Alla metà del Cinquecento radicali mutamenti del pensiero e del sentimento religioso spinsero Paolo III, in risposta alla riforma luterana, all’indizione del Concilio di Trento che tra il 1545 e il 1563, un anno prima della morte di Michelangelo, dettò i nuovi principi e le regole cui la Chiesa di Roma legò la propria storia culturale. La pubblicazione nel 1564 del volume dell’ecclesiastico marchigiano Giovanni Andrea Gilio, Dialogo nel quale si ragiona degli errori e degli abusi de’ pittori circa le istorie con molte annotazioni fatte sopra il Giudizio di Michelagnolo, segna un emblematico passaggio alla nuova era religiosa e artistica. All’incirca dal 1560 fino all’inizio del nuovo secolo quasi tutte le chiese su suolo italiano vengono conformate ai nuovi dettami tridentini relativamente alla sistemazione dell’altare principale e delle cappelle laterali.

Contestualmente si svilupparono e si diramarono numerose tendenze artistiche e, tra i protagonisti di quel secolo foriero di novità, l’attuale mostra a Palazzo Sciarra ricorda, oltre ai già citati Raffaello e Michelangelo, gli artisti che orbitarono intorno a Roma, ossia i pittori Giulio Romano, Sebastiano del Piombo, Daniele da Volterra – colui che fu incaricato da Pio IV di coprire gli scandalosi nudi michelangioleschi – , Francesco Salviati, i fratelli Taddeo e Federico Zuccari, Marcello Venusti, Perin del Vaga, Lucas Cranach. E poi gli scultori e architetti Giuliano da Sangallo, Bartolomeo Ammannati, Benvenuto Cellini, Valerio Belli, Jacopo Sansovino, Antonio da Sangallo il Giovane, Baldassarre Peruzzi. E molti altri. Queste personalità, convergendo fra loro, costituirono quel lento e progressivo mutamento figurativo definito dagli storici con il termine “maniera” proprio in virtù della sua qualità estetica considerata virtuosistica e ricercata, prodromo di quella rivoluzione naturalistica che di lì a poco avrebbe invaso il mondo artistico in Italia e in Europa con l’avvento della pittura di Carracci e di Caravaggio.

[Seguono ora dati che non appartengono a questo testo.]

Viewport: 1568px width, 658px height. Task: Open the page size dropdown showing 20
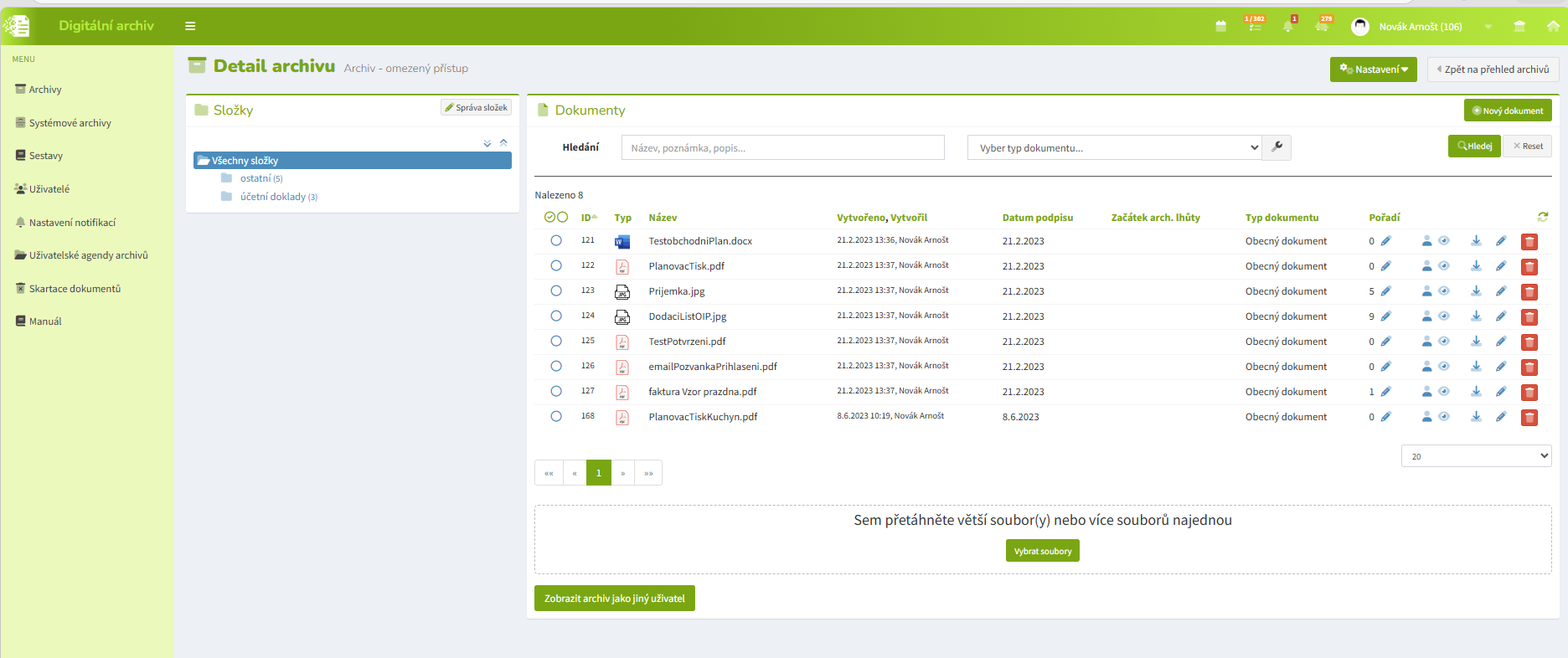click(x=1476, y=456)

Il lungo percorso espositivo composto di 187 opere tenta di descrivere tutto questo e molto di più, come sarebbe corretto. Ma non riesce nel titanico tentativo di riassumere il tutto (e detto tra noi non capiamo la necessità di questa volontà restrittiva che recentemente sembra sedurre molti curatori di esposizioni): rimane in conclusione il ricordo di una mostra dal sapore essenzialmente didattico, che si è imposta un compito troppo gravoso, come criticamente i suoi curatori avevano previsto.